*** TASK MATERIAL Section Begins ***

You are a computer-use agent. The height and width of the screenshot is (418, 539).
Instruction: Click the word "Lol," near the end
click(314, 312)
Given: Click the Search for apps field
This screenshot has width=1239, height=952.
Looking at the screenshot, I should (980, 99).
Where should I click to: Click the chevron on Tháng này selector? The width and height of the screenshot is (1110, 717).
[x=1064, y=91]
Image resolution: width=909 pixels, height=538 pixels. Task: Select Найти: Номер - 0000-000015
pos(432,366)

*** TASK MATERIAL Section Ends ***
*** TASK MATERIAL Section Begins ***

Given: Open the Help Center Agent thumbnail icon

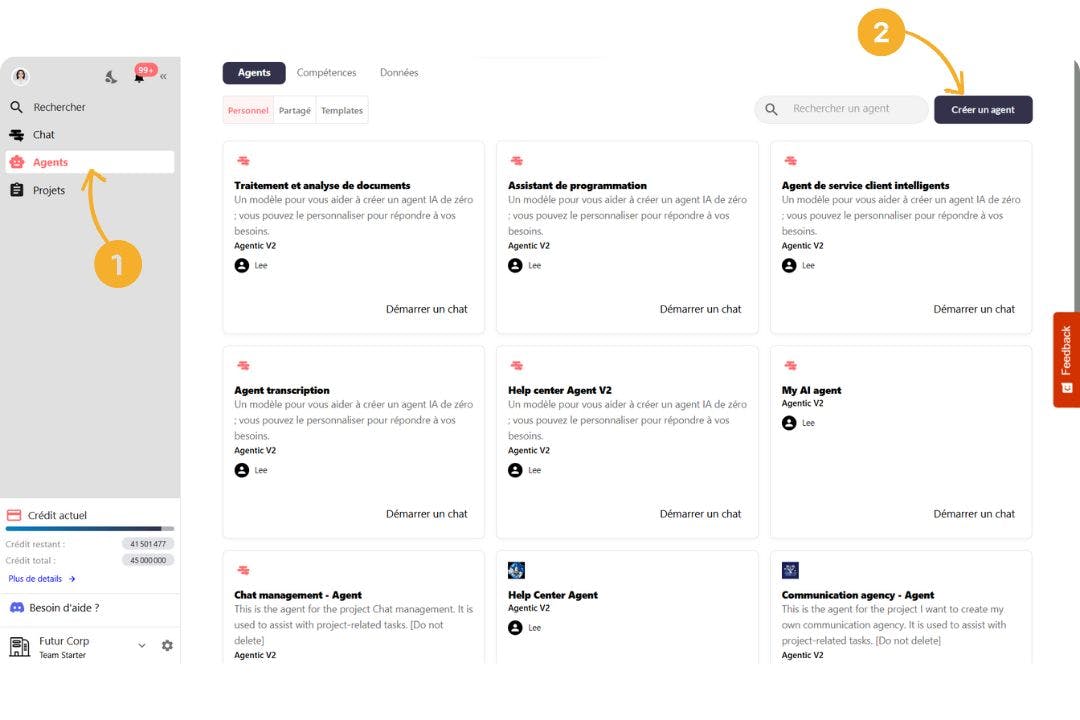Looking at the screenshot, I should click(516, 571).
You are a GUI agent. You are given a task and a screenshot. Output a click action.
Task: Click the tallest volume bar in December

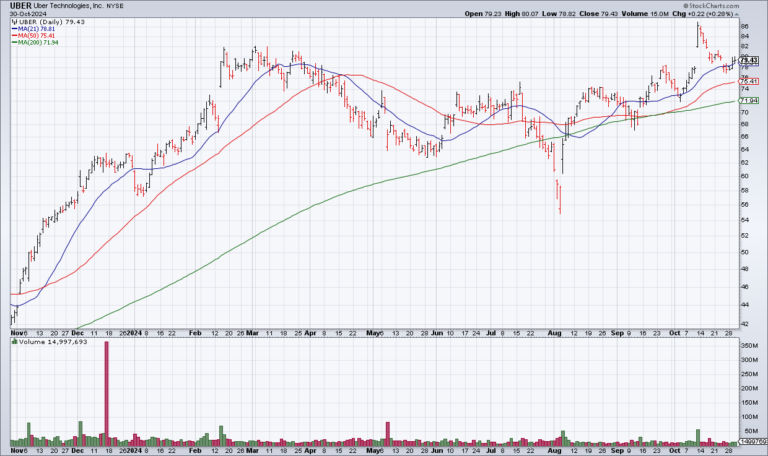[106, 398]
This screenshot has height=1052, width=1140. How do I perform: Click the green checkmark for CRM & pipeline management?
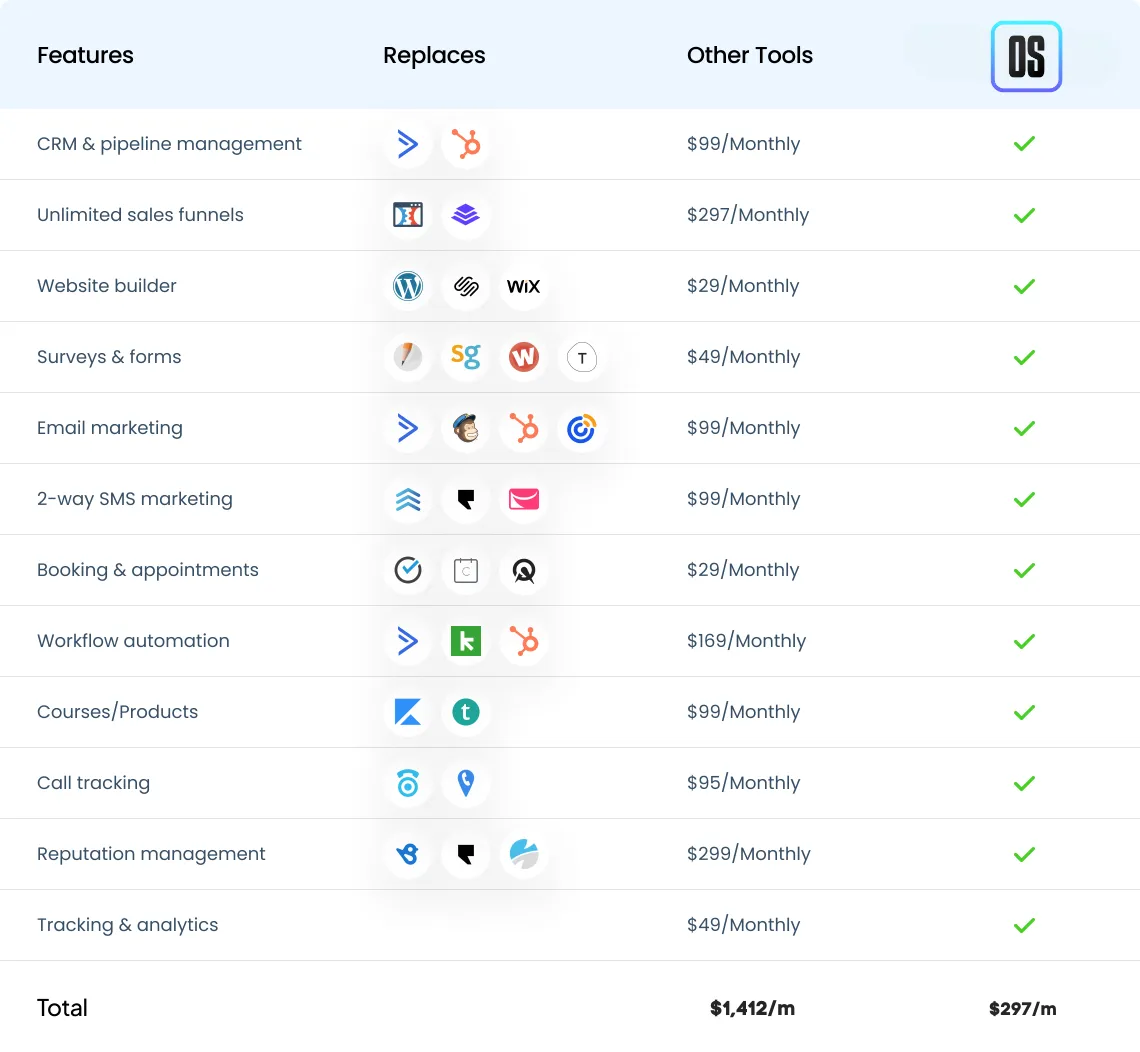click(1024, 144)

*** TASK MATERIAL Section Ends ***

TASK DESCRIPTION >> Print exactly the lines above, between the one holding "You are a computer-use" and the one holding "Given: Click the Search for apps field", inclusive, and nothing besides.

RESULT OF THIS EXERCISE >>
You are a computer-use agent. The height and width of the screenshot is (418, 539).
Instruction: Click the word "Lol," near the end
click(314, 312)
Given: Click the Search for apps field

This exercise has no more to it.